### [Excerpted data]
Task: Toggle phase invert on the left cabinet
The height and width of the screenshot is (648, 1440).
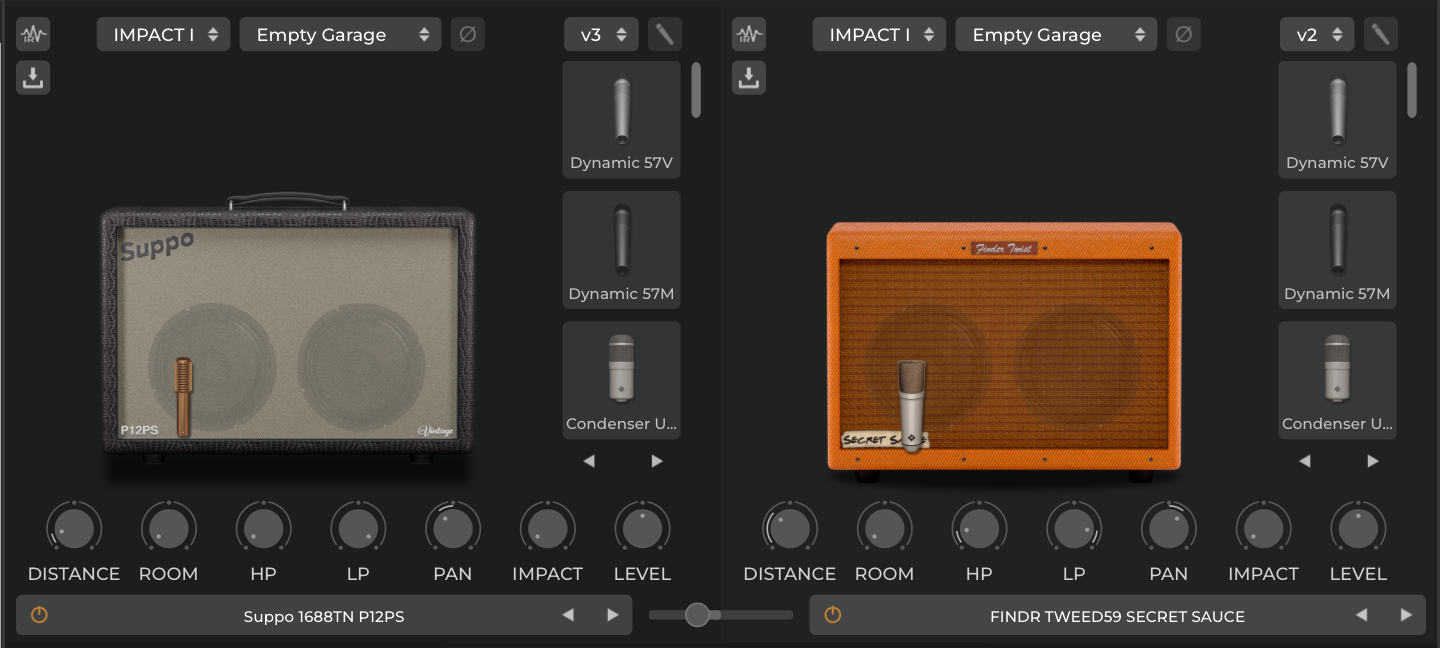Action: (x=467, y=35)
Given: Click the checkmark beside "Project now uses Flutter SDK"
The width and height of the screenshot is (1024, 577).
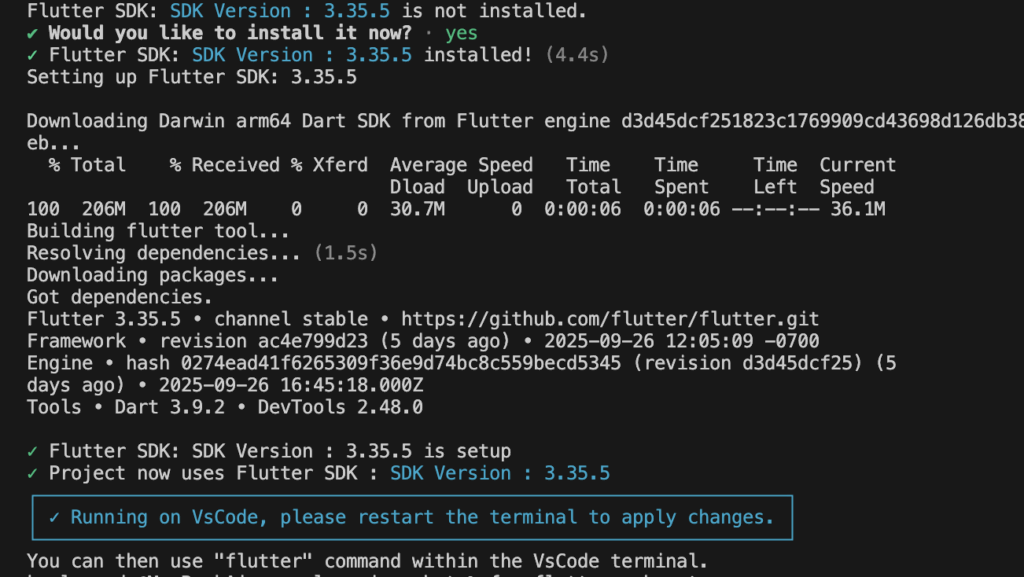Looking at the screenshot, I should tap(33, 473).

### [Task directions]
Each line from the one that holds "Given: Click the" through the end of the entries must be returned exactly, while any pictures stay out.

### [Reply to the exercise]
Given: Click the checkmark beside "Project now uses Flutter SDK"
The width and height of the screenshot is (1024, 577).
Looking at the screenshot, I should tap(33, 473).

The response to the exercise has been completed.